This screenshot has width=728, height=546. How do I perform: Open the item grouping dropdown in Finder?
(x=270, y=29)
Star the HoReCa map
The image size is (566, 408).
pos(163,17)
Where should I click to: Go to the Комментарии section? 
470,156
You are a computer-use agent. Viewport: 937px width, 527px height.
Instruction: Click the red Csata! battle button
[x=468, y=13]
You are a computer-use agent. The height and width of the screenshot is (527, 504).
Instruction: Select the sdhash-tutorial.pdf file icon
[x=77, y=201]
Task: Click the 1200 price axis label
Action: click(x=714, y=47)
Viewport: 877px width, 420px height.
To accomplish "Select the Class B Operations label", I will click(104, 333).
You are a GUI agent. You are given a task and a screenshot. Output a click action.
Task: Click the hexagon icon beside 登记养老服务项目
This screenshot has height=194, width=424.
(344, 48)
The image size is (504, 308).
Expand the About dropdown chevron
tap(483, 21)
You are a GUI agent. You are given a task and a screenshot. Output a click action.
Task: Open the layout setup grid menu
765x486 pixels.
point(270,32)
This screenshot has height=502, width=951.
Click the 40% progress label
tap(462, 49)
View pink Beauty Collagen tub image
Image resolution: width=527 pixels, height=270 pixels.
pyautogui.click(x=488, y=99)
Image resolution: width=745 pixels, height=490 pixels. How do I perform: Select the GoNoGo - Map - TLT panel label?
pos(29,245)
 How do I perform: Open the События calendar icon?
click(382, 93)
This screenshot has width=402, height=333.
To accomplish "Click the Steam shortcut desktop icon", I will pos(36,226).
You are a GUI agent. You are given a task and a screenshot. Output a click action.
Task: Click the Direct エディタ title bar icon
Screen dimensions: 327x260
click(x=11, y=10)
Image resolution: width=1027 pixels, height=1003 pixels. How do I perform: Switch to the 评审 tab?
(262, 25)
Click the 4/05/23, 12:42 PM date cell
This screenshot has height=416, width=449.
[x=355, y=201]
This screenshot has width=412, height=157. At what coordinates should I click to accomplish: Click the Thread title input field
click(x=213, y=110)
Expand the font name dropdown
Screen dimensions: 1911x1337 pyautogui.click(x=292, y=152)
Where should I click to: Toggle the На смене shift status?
========================================================================
- TO DO -
Look through the entries above and find each line where the word "computer" occurs; copy those lines.

- THE ANSWER -
You are a computer-use agent. Viewport: 937px width, 527px height.
You are a computer-use agent. The height and width of the screenshot is (527, 504).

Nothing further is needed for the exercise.